Here at Oxford we have had such positive feedback following the announcement that we are making the AC Invacar, we thought some background to this unusual vehicle would be of interest in the lead up to its production later in the year.
As with many things in life, its concept was born out of a personal need as well as being of benefit to many other people. In 1948 a British engineer Bert Greeves, who had been born in France in 1906, came up with his first motorised wheelchair, powered by a lawnmower engine and designed to help his paralysed cousin get about. Bert’s first job in England had been with the Austin Motor Company in their Longbridge factory following which he set up his own garage business in London, where his main occupation was a motorcycle designer and manufacturer. Together with his disabled cousin Derry Preston-Cobb, the pair saw the potential in further developing this new invalid carriage and founded Invacar Ltd – an abbreviation of Invalid Carriage. The small single-seater vehicle won the small company a contract with the Ministry of Pensions as a national supplier of transport for the physically disabled which went on for nearly 30 years. The Government distributed the Invacar free to eligible people, particularly those injured or maimed in the war, as part of their disability allowance, providing a welcome lifeline and high level of independence for its recipients.
Designed as a single seat vehicle with wide sliding doors for entry by wheelchair, the driver could stow the folded wheelchair next to him when driving. The sliding seat also made access easy. The special chassis was of welded construction using heavy gauge steel sections. The body was made of high quality fibreglass.
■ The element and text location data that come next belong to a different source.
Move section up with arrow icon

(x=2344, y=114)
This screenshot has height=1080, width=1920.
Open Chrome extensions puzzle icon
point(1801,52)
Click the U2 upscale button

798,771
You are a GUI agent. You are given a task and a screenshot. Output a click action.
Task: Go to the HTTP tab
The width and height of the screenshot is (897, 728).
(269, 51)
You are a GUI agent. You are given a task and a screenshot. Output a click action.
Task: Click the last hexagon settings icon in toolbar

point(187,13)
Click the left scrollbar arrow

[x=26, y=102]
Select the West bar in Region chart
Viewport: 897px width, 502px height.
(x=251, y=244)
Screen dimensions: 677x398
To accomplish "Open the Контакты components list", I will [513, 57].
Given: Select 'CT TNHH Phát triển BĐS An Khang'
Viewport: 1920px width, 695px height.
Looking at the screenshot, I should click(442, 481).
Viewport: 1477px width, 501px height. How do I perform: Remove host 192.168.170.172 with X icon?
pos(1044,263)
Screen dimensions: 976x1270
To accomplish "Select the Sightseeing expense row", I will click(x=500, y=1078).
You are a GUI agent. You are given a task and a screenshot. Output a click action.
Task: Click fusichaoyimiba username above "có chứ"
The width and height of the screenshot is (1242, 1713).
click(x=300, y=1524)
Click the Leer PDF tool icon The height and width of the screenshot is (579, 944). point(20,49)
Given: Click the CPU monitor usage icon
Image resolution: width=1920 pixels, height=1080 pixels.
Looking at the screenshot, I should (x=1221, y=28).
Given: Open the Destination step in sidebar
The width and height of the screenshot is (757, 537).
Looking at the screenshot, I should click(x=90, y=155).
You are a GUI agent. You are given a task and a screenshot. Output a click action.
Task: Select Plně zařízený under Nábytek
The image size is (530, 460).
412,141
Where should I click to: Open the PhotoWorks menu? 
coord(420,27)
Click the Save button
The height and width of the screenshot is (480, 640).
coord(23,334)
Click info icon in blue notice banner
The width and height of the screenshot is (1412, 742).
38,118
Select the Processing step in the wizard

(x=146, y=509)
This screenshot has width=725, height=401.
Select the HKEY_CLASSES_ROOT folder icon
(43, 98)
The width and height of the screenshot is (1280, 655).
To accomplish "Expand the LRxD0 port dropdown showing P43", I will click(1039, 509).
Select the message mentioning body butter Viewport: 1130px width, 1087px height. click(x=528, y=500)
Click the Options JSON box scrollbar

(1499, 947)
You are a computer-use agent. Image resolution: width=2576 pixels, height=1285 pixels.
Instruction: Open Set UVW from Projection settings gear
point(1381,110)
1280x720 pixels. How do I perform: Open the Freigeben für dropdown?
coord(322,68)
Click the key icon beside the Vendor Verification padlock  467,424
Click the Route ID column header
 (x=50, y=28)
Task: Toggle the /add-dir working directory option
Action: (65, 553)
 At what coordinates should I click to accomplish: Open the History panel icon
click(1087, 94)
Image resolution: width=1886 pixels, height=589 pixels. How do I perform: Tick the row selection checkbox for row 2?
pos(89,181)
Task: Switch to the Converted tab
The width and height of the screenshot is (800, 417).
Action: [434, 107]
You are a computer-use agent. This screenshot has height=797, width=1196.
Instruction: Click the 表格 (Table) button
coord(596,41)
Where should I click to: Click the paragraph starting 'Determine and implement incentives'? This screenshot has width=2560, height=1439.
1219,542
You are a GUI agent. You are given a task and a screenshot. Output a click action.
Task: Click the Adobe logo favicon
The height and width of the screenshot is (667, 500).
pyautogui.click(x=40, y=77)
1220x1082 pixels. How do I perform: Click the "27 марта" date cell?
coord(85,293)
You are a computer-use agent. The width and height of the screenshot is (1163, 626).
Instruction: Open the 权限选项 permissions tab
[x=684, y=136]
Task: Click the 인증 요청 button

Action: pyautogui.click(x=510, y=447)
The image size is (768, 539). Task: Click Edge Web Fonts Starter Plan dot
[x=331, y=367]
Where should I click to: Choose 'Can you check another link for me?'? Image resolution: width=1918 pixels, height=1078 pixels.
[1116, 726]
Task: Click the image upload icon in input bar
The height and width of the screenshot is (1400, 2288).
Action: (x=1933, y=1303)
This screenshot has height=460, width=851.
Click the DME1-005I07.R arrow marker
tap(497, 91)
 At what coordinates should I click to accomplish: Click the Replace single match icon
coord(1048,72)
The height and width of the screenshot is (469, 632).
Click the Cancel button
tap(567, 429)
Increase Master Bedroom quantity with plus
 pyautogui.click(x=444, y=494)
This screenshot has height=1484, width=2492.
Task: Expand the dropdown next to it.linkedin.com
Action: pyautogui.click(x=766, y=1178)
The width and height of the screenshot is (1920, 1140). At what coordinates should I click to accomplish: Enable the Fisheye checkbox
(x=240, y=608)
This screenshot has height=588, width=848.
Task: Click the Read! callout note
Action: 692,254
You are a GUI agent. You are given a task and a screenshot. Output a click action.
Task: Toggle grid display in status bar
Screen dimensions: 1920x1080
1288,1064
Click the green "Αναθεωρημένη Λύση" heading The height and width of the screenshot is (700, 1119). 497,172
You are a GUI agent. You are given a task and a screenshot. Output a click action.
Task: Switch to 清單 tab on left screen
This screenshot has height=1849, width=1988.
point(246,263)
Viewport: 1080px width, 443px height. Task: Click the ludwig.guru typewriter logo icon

The simple user manual explained the three control options; via a conventional steering wheel; a bicycle handlebar steering system; or tiller bar, all available without foot controls where desired. The brakes could be applied by depressing the handlebars; there was a hand throttle and the controls could be adapted for left or right hand position/operation. The Invacar was powered in its early years by an air-cooled Villiers 147 cc engine but was replaced in the 1970s by a 500cc or 600 cc Steyr-Puch two-cylinder engine which functioned for long periods without the need for servicing. It also had a reputed top speed of 82 mph! The 12-volt Bosch starting mechanism also provided 240 watts for battery charging. The power was transmitted through the fully automatic system with a centrifugal clutch to a differential and was controlled by a single lever for forward, reverse and neutral positioning. The direction of travel was determined when the vehicle was stationary.
The Invacar was modified many times over the years with around 50 variants being produced to accommodate special requirements. It was produced in tens of thousands until the end of the Government contract in 1977. Some came with an extended wheelbase, a widened track and the use of Austin Mini wheels. The Invacar even had internal anchorage points for a wheelchair, a seat belt, manually operated windscreen washers, a fire extinguisher and the addition of a storage rack behind the driver.
Although in 2003, the Government reclaimed and scrapped all the Invacars they had supplied, due to health and safety regulations, many remained in private ownership and surprisingly, they are still allowed on UK roads. In fact, in the late 1970s an AA man was called out by the Police to recover two Invacars on the M5 motorway. Their occupants had been pulled over after overtaking the Police car at more than 70 mph!
Now you are up to speed with all the technical background detailed here, you can look forward to the 1:76 Scale Oxford version of the wedge-shaped Invacar with its inward sloping rear window and wide side doors, which will appear in the traditional ice blue colour of the original, registered KPK 71P from 1975/76. All the interior features are finished in black and the model is rounded off with silver wheels.
You should see this to market in early 2021.